A six-point difference in LSAT scores could make a difference in where a student is accepted and when that student receives a scholarship, according to University of Colorado Law School professors Alexia Brunet Marks and Scott Moss. But that amount of LSAT gap predicts only a modest 0.1 difference in law school grades, they write in a paper posted at SSRN. The Wall Street Journal Law Blog covered their findings.

Marks and Moss studied the law school applications and grades of more than 1,400 students who attended Case Western Reserve University and the University of Colorado law schools. The study spanned 2005 to 2012. They examined variables such as undergraduate grades, LSAT scores, college quality, college major, work experience, criminal and academic misconduct, and extracurricular leadership.

Among their findings:

• Students with high LSAT scores and low undergraduate grades were more likely to perform worse in law school than students with low LSAT scores and high undergraduate grades. The authors caution that the results may be distorted because law schools favor LSAT scores over higher grades, admitting a greater proportion of “splitter” students with high LSATs and low grades than splitters with the opposite profile.

• Undergraduate grades significantly predict law school grades, but increases in undergraduate grades have a greater effect when the grades are at higher levels. As a result, the difference between weak and average undergraduate grades is material, but not as powerful as the difference between good and elite grades.

DATASET EXCERPT

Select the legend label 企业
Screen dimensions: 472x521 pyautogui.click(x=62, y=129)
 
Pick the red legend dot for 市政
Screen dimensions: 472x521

WORK TO DO
1. Write out the passage on LSAT scores and law school grades from "A six-point difference" up to and including "and extracurricular leadership.".
2. Extend the passage on LSAT scores and law school grades, starting after its final sentence.

ANSWERS GIVEN
1.
A six-point difference in LSAT scores could make a difference in where a student is accepted and when that student receives a scholarship, according to University of Colorado Law School professors Alexia Brunet Marks and Scott Moss. But that amount of LSAT gap predicts only a modest 0.1 difference in law school grades, they write in a paper posted at SSRN. The Wall Street Journal Law Blog covered their findings.

Marks and Moss studied the law school applications and grades of more than 1,400 students who attended Case Western Reserve University and the University of Colorado law schools. The study spanned 2005 to 2012. They examined variables such as undergraduate grades, LSAT scores, college quality, college major, work experience, criminal and academic misconduct, and extracurricular leadership.

2.
• The only college majors that had a positive correlation with law school grades were in the “STEM” majors of science, technology, engineering and math and the “EAF” majors of economics, accounting and finance. STEM majors were 71 percent more likely to be in the top quarter of law students, while EAF majors were 30 percent more likely to be in the top quarter.

• Work experience most correlated with good law school grades at a “sweet spot” of four to nine years of experience. Out of six categories of type of employment examined, only two were significant predictors of law school grades. Teaching experience is akin to five extra points on the LSAT. Military experience, on the other hand, is akin to a decrease of about seven LSAT points, except for those with four to nine years military experience.

• Leadership roles pursued as resumé builders aren’t a significant predictor of law school grades.

“A key overall lesson of all the above findings,” the professors write, “is the need for a broadly holistic review of all applications—because no one variable, alone, is powerful enough to justify admitting or denying a particular applicant. Thus LSAT or UGPA ‘cutoffs’ are ill-advised, even though those are two of the more powerful significant predictors” of law school grades.